- Occupation: Novelist
- Writing career
- Pen name: Thea De Salle; Eva Darrows;
- Language: English
- Years active: 2014-present
- Genres: Young adult; horror; romance; fantasy;
- Notable work: MARY: The Summoning
- Website: hillaryjmonahan.com

= Hillary Monahan =

American novelist

Hillary Monahan is an American author, best known for her New York Times-bestselling debut novel MARY: The Summoning. Her work includes young adult, horror, urban fantasy, and romance novels. She has published more than a dozen books. Her other pen names include Thea de Salle and Eva Darrows.

== Personal ==

Monahan describes herself as a horror author. Her fifth young adult novel The Hollow Girl is inspired by her Welsh Romany heritage. Monahan lives in Massachusetts with her husband, hounds, and four cats.

== Selected works ==
===Novels===
====As Hillary Monahan====

Monahan's first young adult novel, MARY: The Summoning, is the first in its series and is about a group of teens who attempt to summon a ghost that turns out to be Bloody Mary and starts to follow them. It was published by Disney-Hyperion in 2014 and hit the New York Times bestseller list, debuting at #2. A sequel, MARY: Unleashed, was published in 2015.

Monahan's adult fantasy debut, Snake Eyes, is the third novel in the Gods & Monsters series, whose previous two novels were written by Chuck Wendig and Steven Blackmoore. Snake Eyes is about a Lamia, a snake monster from Greek mythology, who leaves her mother and finds herself in a battle between mythological creatures. It was published by Abaddon in 2016.

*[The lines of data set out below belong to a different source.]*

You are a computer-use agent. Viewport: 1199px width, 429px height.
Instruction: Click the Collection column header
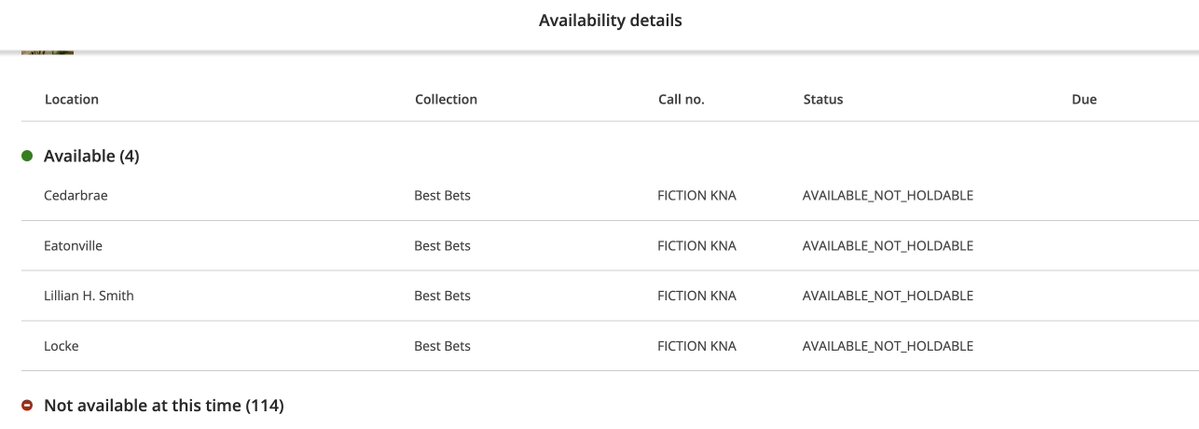click(x=446, y=99)
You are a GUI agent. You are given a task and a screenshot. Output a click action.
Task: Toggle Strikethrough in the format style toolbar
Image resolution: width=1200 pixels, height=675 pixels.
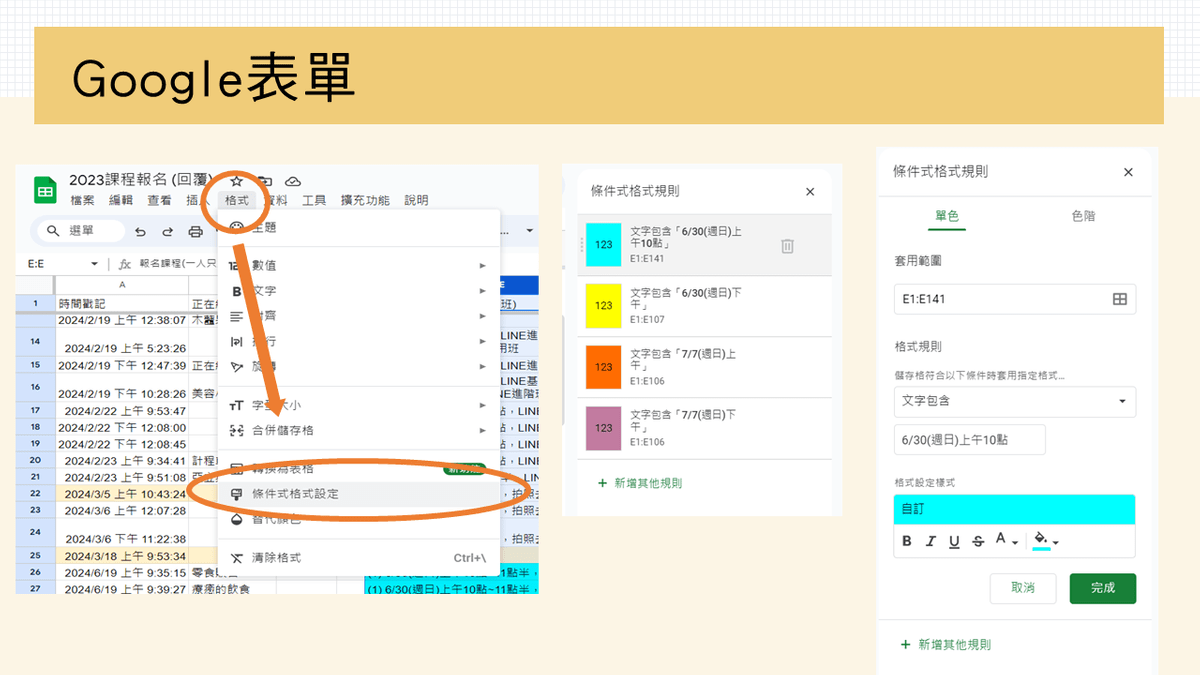pyautogui.click(x=978, y=541)
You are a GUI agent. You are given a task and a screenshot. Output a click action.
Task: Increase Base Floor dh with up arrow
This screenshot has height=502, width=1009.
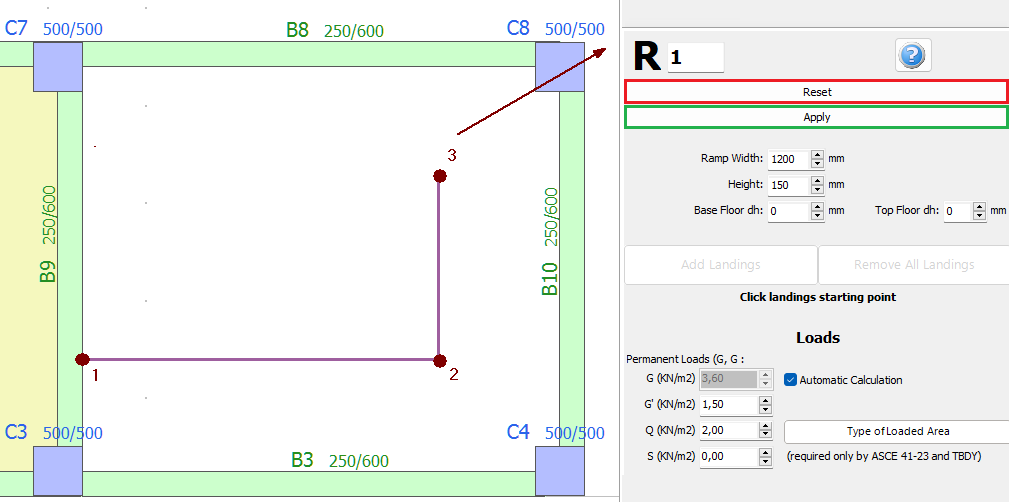point(817,206)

Her fifth young adult novel and third standalone, The Hollow Girl, is about a Welsh Romani teen who gruesomely gets revenge on the boy who raped her, using violence and magic. It was published by Delacorte in 2017.

====As Eva Darrows====

Her first standalone young adult novel, The Awesome was published under the pen name Eva Darrows by Ravenstone in 2015. It's about a seventeen-year-old ghost hunter on a quest to lose her virginity in order to be able to hunt vampires. The Awesome received a starred review from Publishers Weekly.

====As Thea de Salle====

Monahan's first adult romance series, NOLA Nights, a three-book series starting with The King of Bourbon Street, was published in 2017 by Pocket Star, under the pen name Thea de Salle.

===Short stories===

Monahan also contributed a short story to His Hideous Heart, a 2019 anthology of retellings of Edgar Allan Poe stories, edited by Dahlia Adler, and published by Flatiron Books. Her story appeared alongside authors such as Kendare Blake, Rin Chupeco, Lamar Giles, Tiffany D. Jackson, and Stephanie Kuehn. Monahan also contributed to an charity anthology, called Giving the Devil His Due: Special Edition, edited by Rebecca Brewer and published in the Running Wild Press.

== Bibliography ==
===As Hillary Monahan===

==== Young Adult ====

- Bloody Mary Series

1. MARY: The Summoning (Disney Hyperion, 2014)
2. MARY: Unleashed (Disney Hyperion, 2015)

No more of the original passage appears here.